今回の歌をご理解いただくには、ちよつとだけある背景を知つておく必要があります。「河原院」といふ邸宅のことです。
河原院は、百年にわたり王朝文学に登場します。「百人一首 十四」に登場した源融(みなもとのとおる)が造営した豪華絢爛な別荘です。源融は、陸奥國(現在の東北地方)に赴任したときに見た塩竃の浦(松島のことです)の海浜風景が忘れられず、わざわざ海水を運んでその風景再現した廣大な庭を造り、そこで盬(塩)づくりまでして楽しんだと云ひます。
ところが、源融の死後約八十年もたつと、この邸宅は荒れ果てた寺になりました。当たり前ですよね。こんなもの維持できない。

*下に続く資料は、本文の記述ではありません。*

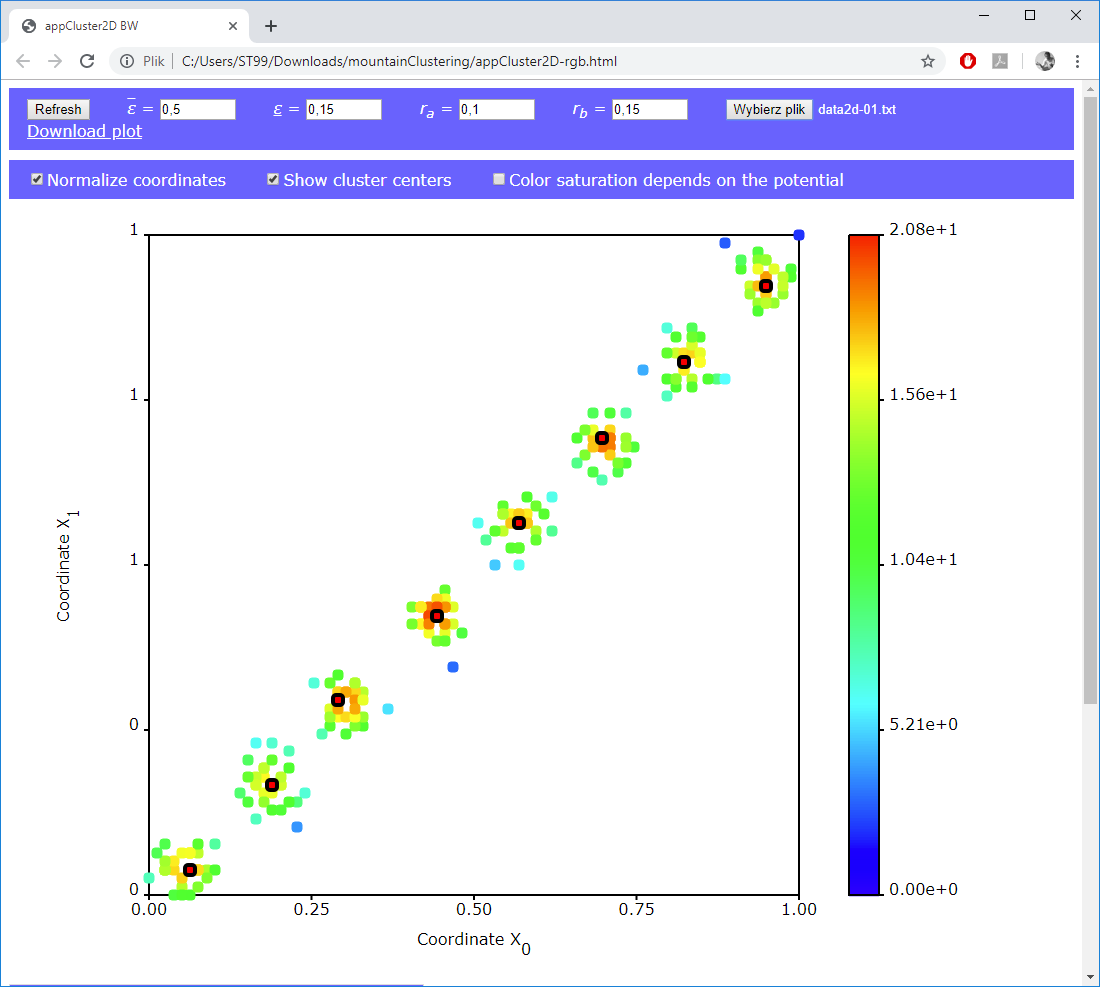The height and width of the screenshot is (987, 1100).
Task: Click the site information icon in address bar
Action: [x=127, y=61]
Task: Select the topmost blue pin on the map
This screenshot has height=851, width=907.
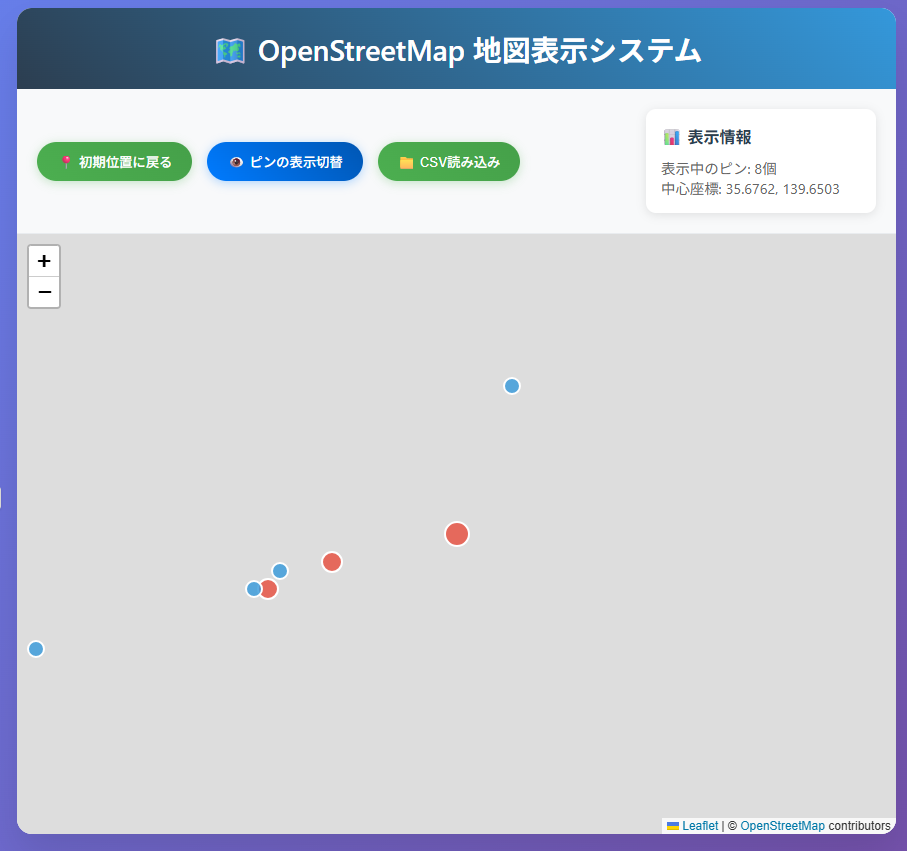Action: point(512,386)
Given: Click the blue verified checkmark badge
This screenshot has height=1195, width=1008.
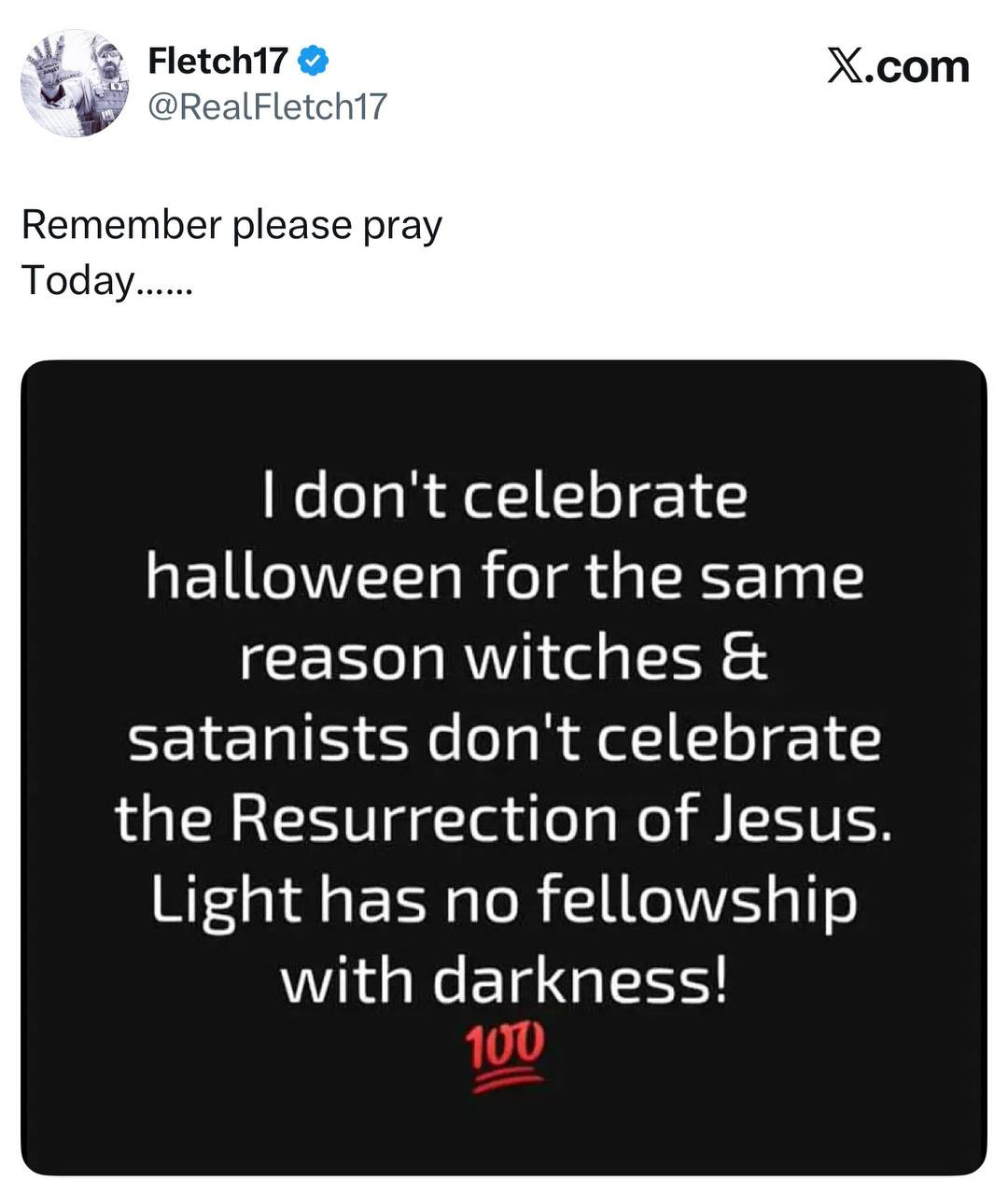Looking at the screenshot, I should [314, 63].
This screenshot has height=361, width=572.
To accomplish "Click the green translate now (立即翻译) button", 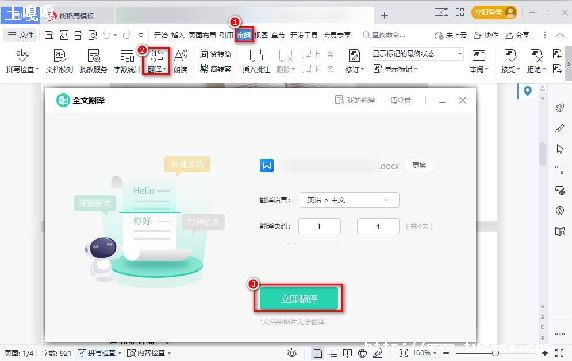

八重むぐら しげれる宿の さびしきに 人こそ見えぬ 秋は來にけり
「つる草が生い茂るこのさびしい住まいに、訪れる人は誰一人としていないが、それでも秋はやつてきたのだなあ」
恵慶法師(えぎょうほうし)の歌です。河原院のことを詠つてゐます。
この歌が詠まれた頃、河原院には源融の曾孫にあたる安法法師(あんぽうほうし)が住んでゐました。恵慶法師は、安法法師の友人です。彼らは河原院に集まり、歌を詠みあひました。
河原院は、この後さらに荒廃が進みました。今昔物語では、人を喰らふ鬼が住んでゐたとされます。
「むぐら」=「つる草」です。「八重」=「たくさん重なる」です。なので「八重むぐら」は、つる草が生い茂つてゐる状態を表します。世の中のはかなさが詠まれています。